Security tax? The 15th Finance Commission (which will decide the distribution of tax revenues between Centre and states) is expected to create a defence and internal security fund by setting aside money from gross tax revenues of the central government. This would mean less money for sharing with states. While the Centre wants states to share the financial burden of maintaining and upgrading its security apparatus, states fear that they may be left with less funds at a time when developmental demands on them are rising. The defence budget for 2019-20, at Rs 3.05 lakh crore, is 1.45% of GDP of which just a little over a third is capital expenditure.

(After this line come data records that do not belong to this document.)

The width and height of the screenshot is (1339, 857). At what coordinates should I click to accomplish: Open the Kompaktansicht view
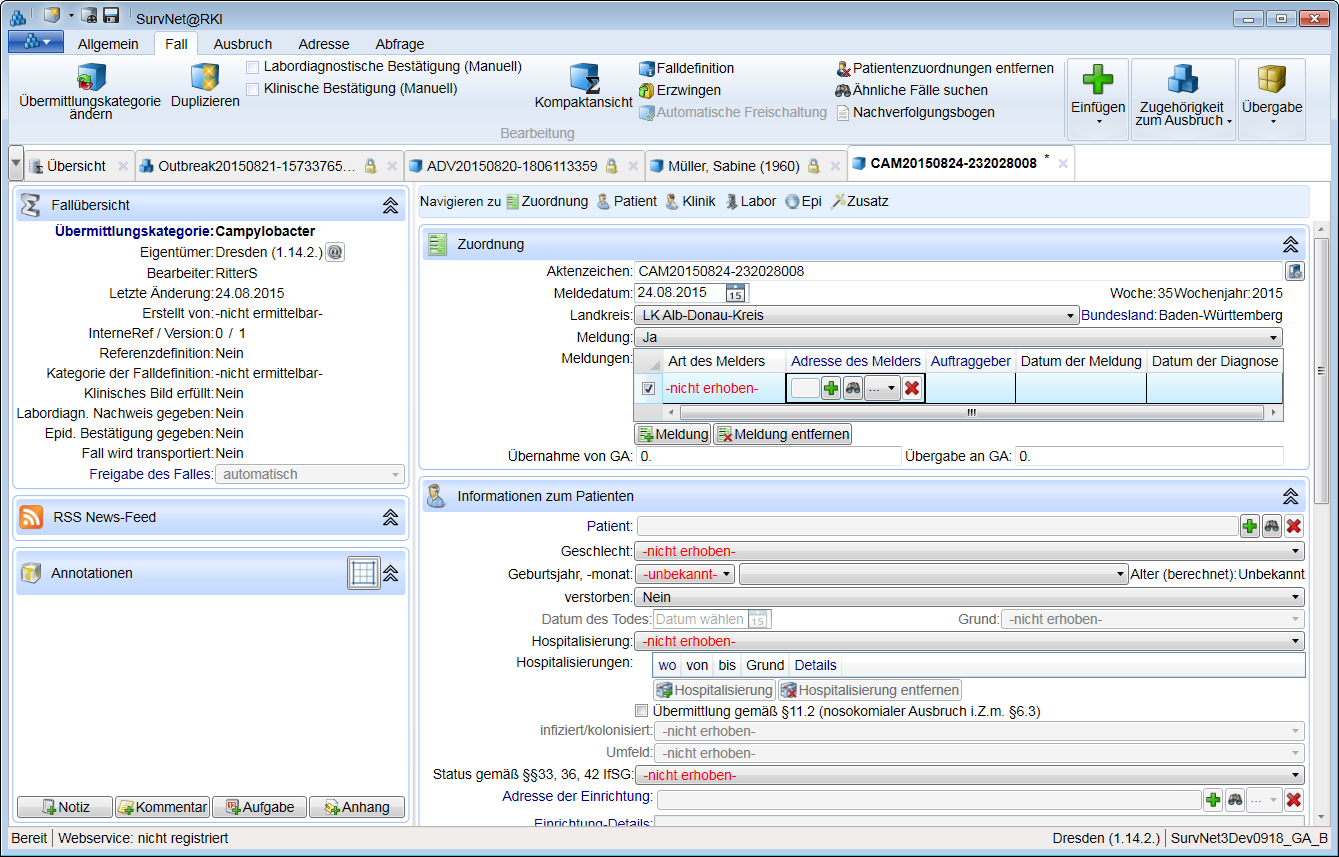tap(584, 78)
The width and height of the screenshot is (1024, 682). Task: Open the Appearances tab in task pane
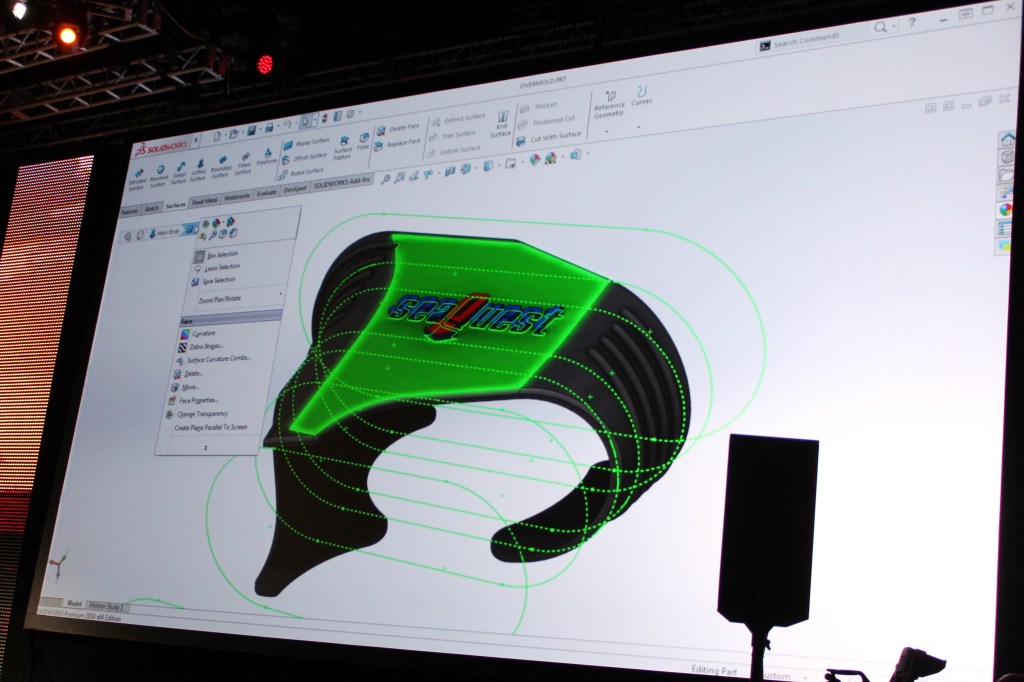pyautogui.click(x=1004, y=209)
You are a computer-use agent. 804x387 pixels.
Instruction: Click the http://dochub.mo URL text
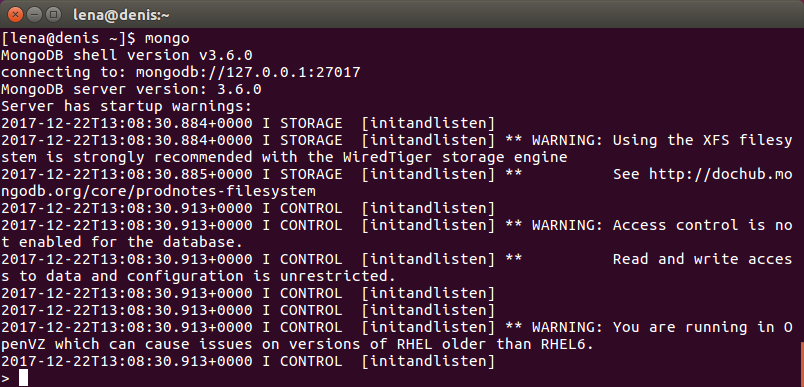coord(720,174)
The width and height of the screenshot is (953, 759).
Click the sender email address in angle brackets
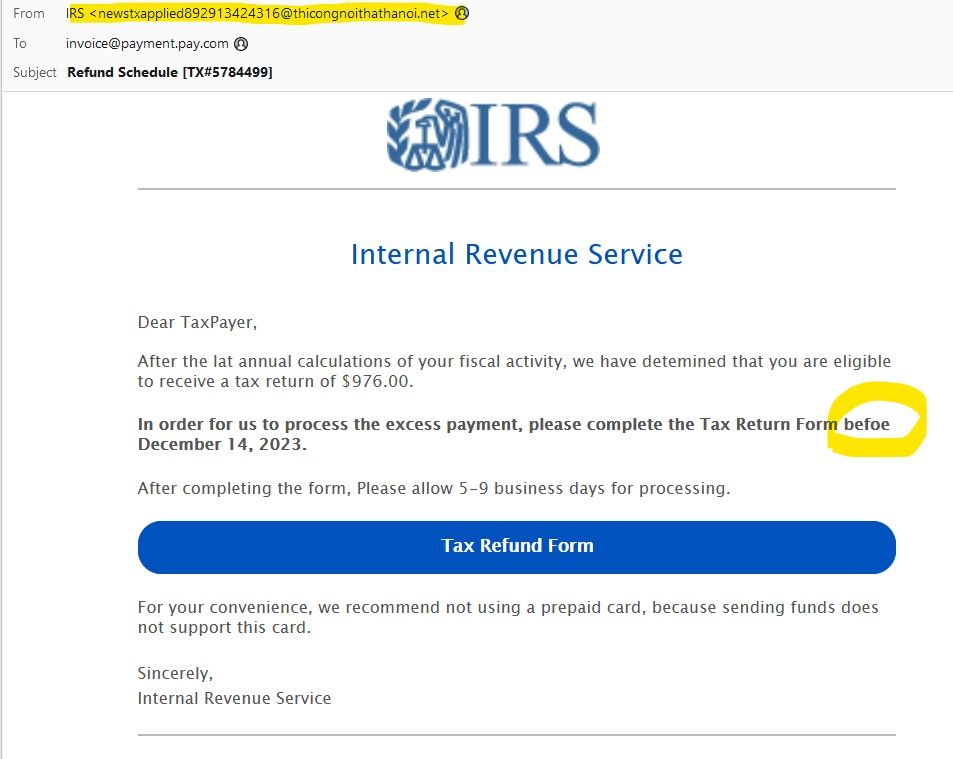coord(270,14)
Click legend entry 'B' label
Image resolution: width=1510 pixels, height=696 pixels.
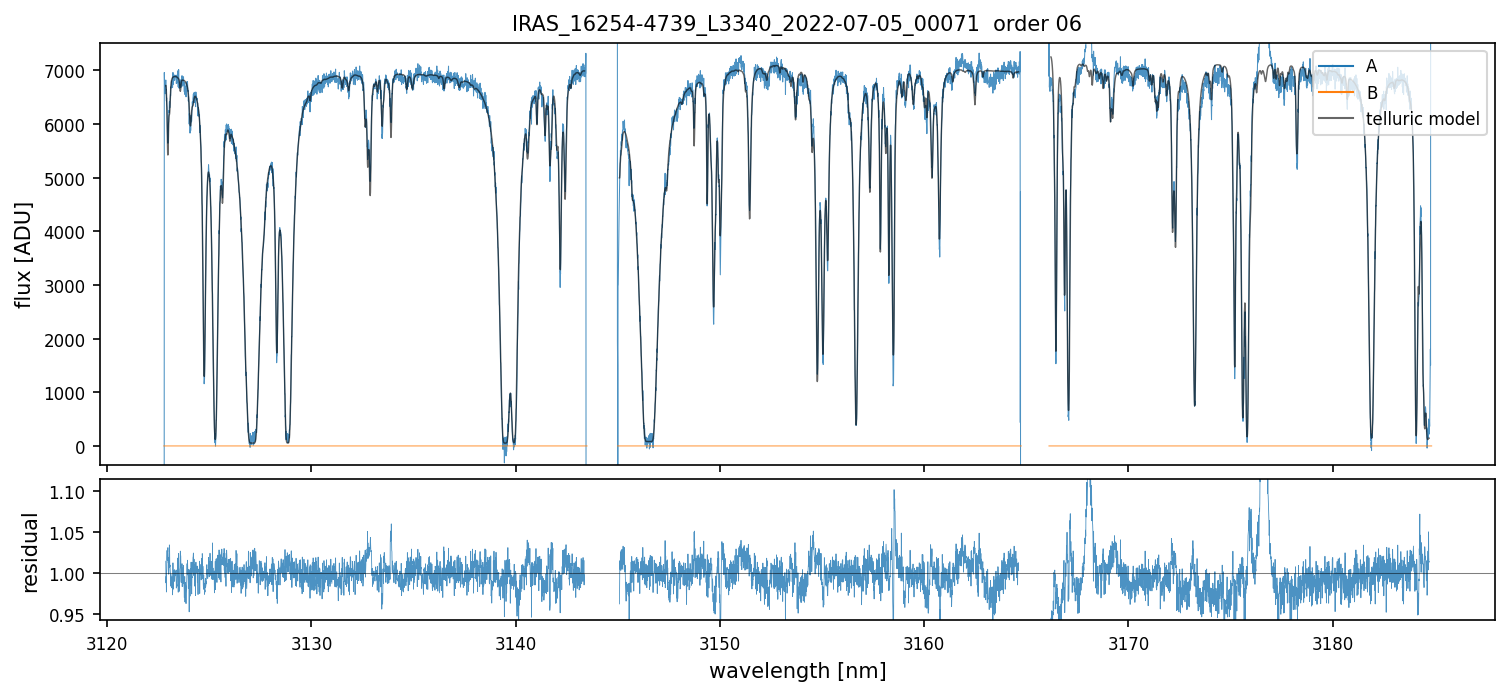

But then… Defence is in the Centre’s remit in the Seventh Schedule of the Constitution, which sets out the responsibilities respectively, of the Centre, the states and jointly of both. While Article 280 of the Constitution empowers the commission to decide how taxes are distributed, Article 266 says that the Consolidated Fund of India is a shared pool for all national priorities. Creating a fund outside this structure is against the Constitutional principle, some experts have said. The finance ministry had earlier rejected the idea of a non-lapsable defence fund on two grounds: unspent monies represent opportunities forgone in other vital areas (such funds are often idly parked instead of being used to pay off urgent bills) and once started for defence, such funds would proliferate.
Shrinking kitty: The actual devolution of the revenues of the Centre to the states is much less than the 42% recommended by the 14th Finance Commission, thanks to a sizeable chunk of the Centre’s collections being in the form of cesses and surcharges that are not shareable with the states. While the share of taxes in the divisible pool has grown, their share in the overall tax revenue has fallen because of the faster growth of the non-divisible pool of cesses and surcharges.